Our future success will depend on our ability, in a timely and cost-effective manner, to develop and introduce new products and enhancements to our existing products. We sell products in markets that are
characterized by rapid technological change, evolving industry standards, frequent new product introductions, short product life cycles and increasing demand for higher levels of integration and smaller process geometries. In addition, the
development of new silicon devices is highly complex, and due to supply chain cross-dependencies and other issues, we may experience delays in completing the development, production and introduction of our new products. For example, we believe the
success of Final-Level Cache (FLC
TM
)
technology may be an important factor in the future growth of the company. If FLC technology fails to function in actual product development at the level required for market acceptance, or if our customers do not readily embrace the technology as
quickly as we would anticipate, our future results may be impacted. No revenue was derived from FLC related products in fiscal 2016 and we anticipate no revenue in fiscal 2017 as these products are still in development. See also,
We may be
unable to protect our intellectual property, which would negatively affect our ability to compete.
Our ability to
adapt to changes and to anticipate future standards, and the rate of adoption and acceptance of those standards, will be a significant factor in maintaining or improving our competitive position and prospects for growth. We may also have to incur
substantial unanticipated costs to comply with these new standards. Our success will also depend on the ability of our customers to develop new products and enhance existing products for the markets they serve and to introduce and promote those
products successfully in a timely manner. Even if we and our customers introduce new and enhanced products to the market, those products may not achieve market acceptance.
Our gross margin and results of operations may be adversely affected in the future by a number of factors, including decreases in average selling prices of products over time and shifts in our
product mix.
The products we develop and sell are primarily used for high-volume applications. As a result, the prices
of those products have historically decreased rapidly. In addition, our more recently introduced products tend to have higher associated costs because of initial overall development and production expenses. Therefore, over time, we may not be able
to maintain or improve our gross margins. Our financial results could suffer if we are unable to offset any reductions in our average selling prices by other cost reductions through efficiencies, introduction of higher margin products and other
means.
To attract new customers or retain existing customers, we may offer certain price concessions to certain customers,
which could cause our average selling prices and gross margins to decline. In the past, we have reduced the average selling prices of our products in anticipation of future competitive pricing pressures, new product introductions by us or by our
competitors and other factors. We expect that we will continue to have to reduce prices of existing products in the future. Moreover, because of the wide price differences across the markets we serve, the mix and types of performance capabilities of
our products sold may affect the average selling prices of our products and have a substantial impact on our revenue and gross margin. We may enter new markets in which a significant amount of competition exists, and this may require us to sell our
products with lower gross margins than we earn in our established businesses. If we are successful in growing revenue in these markets, our overall gross margin may decline. Fluctuations in the mix and types of our products may also affect the
extent to which we are able to recover the fixed costs and investments associated with a particular product, and as a result may harm our financial results.

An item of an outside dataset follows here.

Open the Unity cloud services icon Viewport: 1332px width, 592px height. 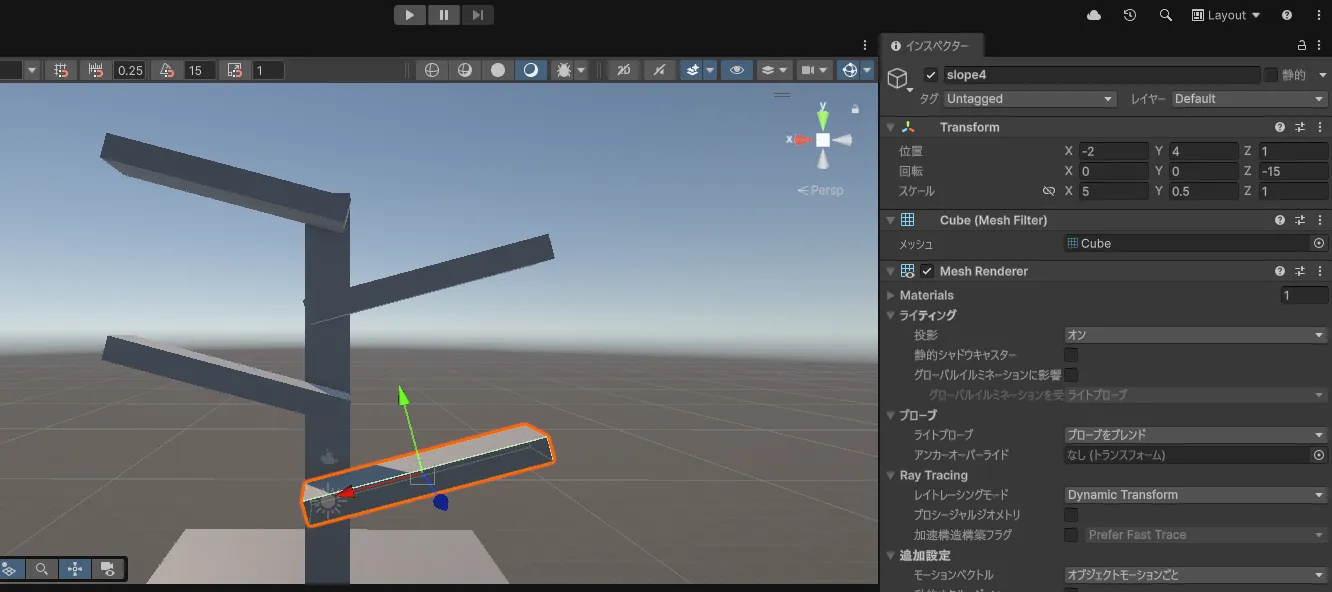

Additionally, because we do not operate our own manufacturing, assembly or testing facilities, we may not be able to reduce our costs as rapidly as companies that operate their own facilities, and our
costs may even increase, which could also reduce our gross margins.

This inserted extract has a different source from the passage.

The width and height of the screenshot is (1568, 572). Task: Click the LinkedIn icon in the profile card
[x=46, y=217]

We are subject to order and shipment uncertainties, and if we are
unable to accurately predict customer demand, we may hold excess or obsolete inventory, which would reduce our gross margin; conversely, we may have insufficient inventory, which would result in lost revenue opportunities and potentially in loss of
market share and damaged customer relationships.

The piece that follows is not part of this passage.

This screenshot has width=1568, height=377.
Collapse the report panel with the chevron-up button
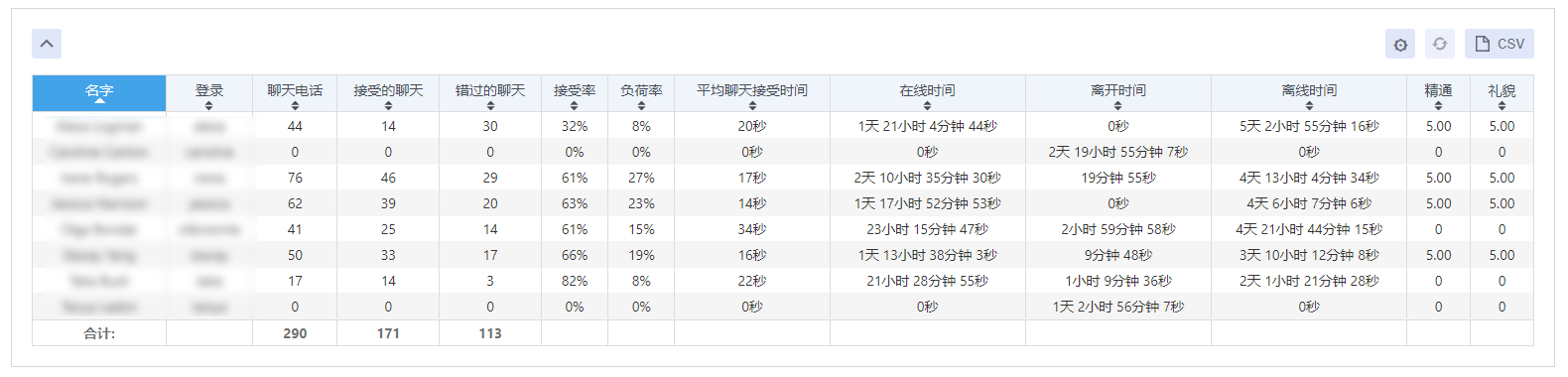[47, 44]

We typically sell products pursuant to purchase orders rather than
long-term purchase commitments. Customers can generally cancel or defer purchase orders on short notice without incurring a significant penalty. Due to their inability to predict demand or other reasons, some of our customers may accumulate excess
inventories and, as a consequence, defer purchase of our products. We cannot accurately predict what or how many products our customers will need in the future. Anticipating demand is difficult because our customers face unpredictable demand for
their own products and are increasingly focused more on cash preservation and tighter inventory management. In addition, as an increasing number of our chips are being incorporated into consumer products, we anticipate greater fluctuations in demand
for our products, which makes it more difficult to forecast customer demand. We place orders with our suppliers based on forecasts of customer demand and, in some instances, may establish buffer inventories to accommodate anticipated demand. Our
forecasts are based on multiple assumptions, each of which may introduce error into our estimates. For example, our ability to accurately forecast customer demand may be impaired by the delays inherent in our customers product development
processes, which may include extensive qualification and testing of components included in their products, including ours. In many cases, they design their products to use components from multiple suppliers. This creates the risk that our customers
may decide to cancel or change product plans for products incorporating our integrated circuits prior to completion, which makes it even more difficult to forecast customer demand.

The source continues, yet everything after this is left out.